RDMA lets one computer directly read from or write to the memory of another without having to go through the time-consuming process required today, in which a request for data must move through the operating system and other layers of software. That delay, or latency, is the single most important issue for RDMA and the extent to which it will be able to succeed as a mainstream technology where InfiniBand failed.

The InfiniBand latency is about eight to 12 microseconds, Walker said, and a reasonable hope for RDMA using 1 gigabit-per-second Ethernet is in the range of 15 to 18 microseconds.

"If they can get 15 to 18 microseconds, that's pretty good," said Illuminata analyst Jonathan Eunice. "With the RDMA folks, the risk is that they shoot for 15 and get 35 or 40. The InfiniBand folks, for example, shot for two to five (microseconds), and they got about 10."

In any case, InfiniBand likely will have at least 18 months with the market to itself while RDMA details are worked out, Bradicich said.

If RDMA catches on, it won't be the first time a slower technology that benefits from the widespread use of Internet Protocol challenges a faster but comparatively nonstandard technology. In storage, the iSCSI protocol for sending storage data over IP networks is gaining on the incumbent technology, Fibre Channel, despite the latter's maturity and speed.

"Fibre Channel had a 10-year lead, then woke up one morning, looked out the rear-view mirror and saw iSCSI coming up its tailpipe," Walker said.

RDMA matches up well with iSCSI, with the ability to make the storage transfer standard more efficient, Walker said.

Much of RDMA technology came directly from work pioneered by InfiniBand engineers, Bradicich and Walker said. For example, InfiniBand has a "verbs" specification to ensure that software such as an operating system is aligned with hardware features. The RDMA Consortium followed suit with its own very similar verbs specification last week.

InfiniBand also influenced other technology, such as the PCI Express expansion slots for next-generation PCs as well as high-speed cabling technology used in IBM's x440 Intel servers, Bradicich said.

InfiniBand has met with modest success in some high-performance niches, though it didn't become the ubiquitous technology early advocates had in mind. First Intel and then Microsoft retreated from InfiniBand plans. In addition, IBM backed off plans to produce standard InfiniBand chips that companies could employ in their products, although it has continues its business selling customized InfiniBand chips for specific customers, a spokesman said.

InfiniBand is moving ahead, with IBM selling a database product using the technology and supercomputer makers interested as well. Several server makers rallied around InfiniBand in December; Sun in particular has high hopes for the technology.

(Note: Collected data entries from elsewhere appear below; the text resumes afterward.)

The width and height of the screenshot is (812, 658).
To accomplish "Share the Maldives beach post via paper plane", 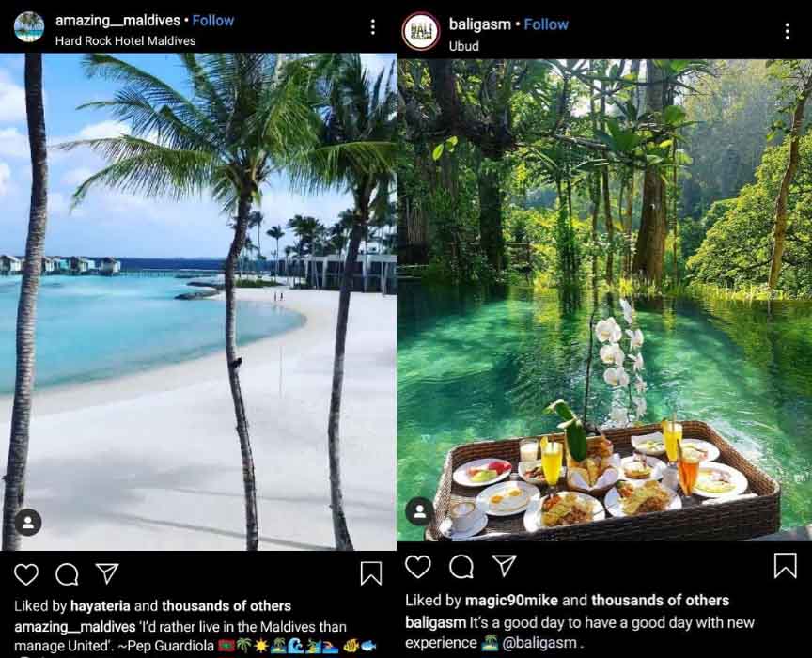I will click(x=108, y=573).
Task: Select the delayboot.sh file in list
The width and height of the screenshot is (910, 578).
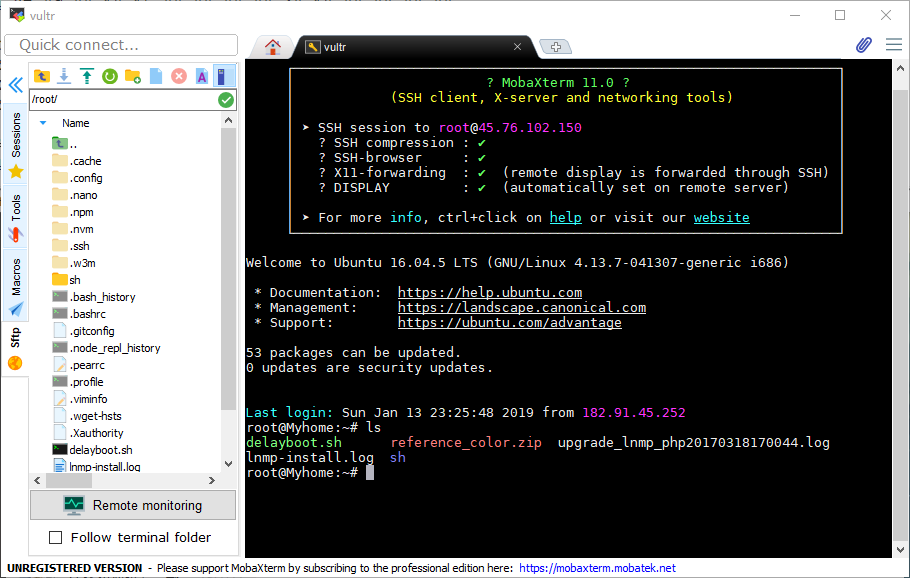Action: (100, 450)
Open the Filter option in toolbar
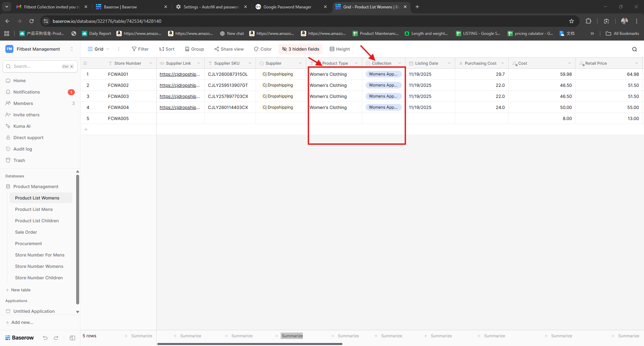The width and height of the screenshot is (644, 346). pos(140,49)
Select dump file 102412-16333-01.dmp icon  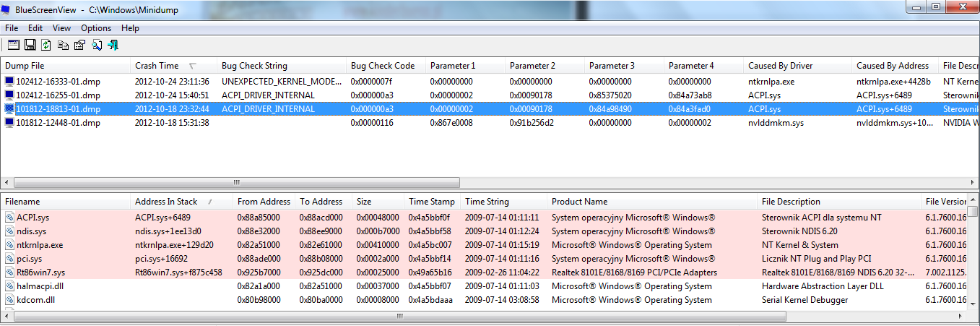pyautogui.click(x=9, y=82)
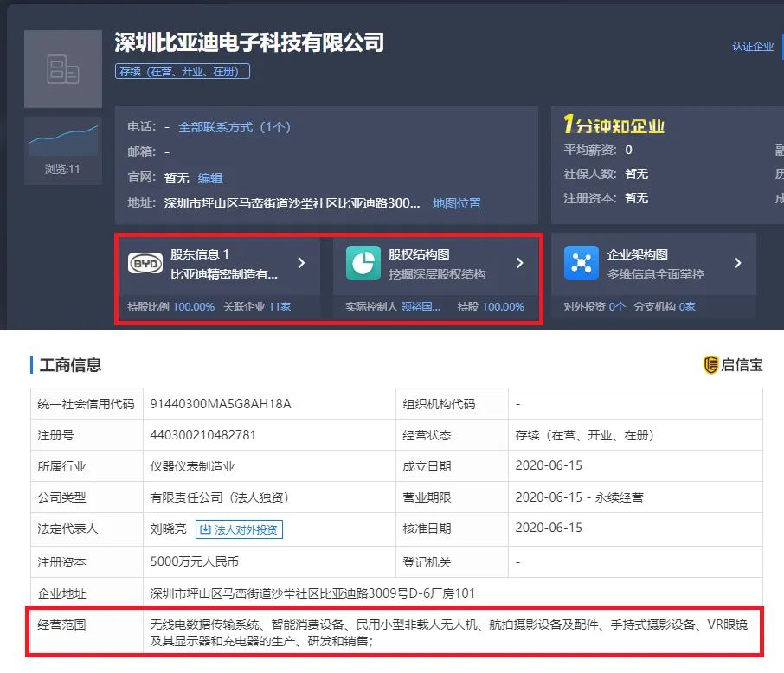
Task: Click 编辑 next to official website
Action: [x=210, y=178]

The RDMA Consortium is building a specification intended to be mature enough for widespread use, but in the longer term, the group wants to hand over standardization to the Internet Engineering Task Force, which governs many Internet Protocol-related technologies and with which the RDMA Consortium already is working closely.

"The RDMA Consortium doesn't want to exist long term as another standards body," Walker said. The IETF is expected to charter its RDMA over Internet Protocol Suite Working Group in coming months, the RDMA Consortium said.

In addition to IBM, HP and Microsoft, the founding members of the RDMA Consortium are Intel, Dell, Cisco, EMC, Adaptec, and Network Appliance.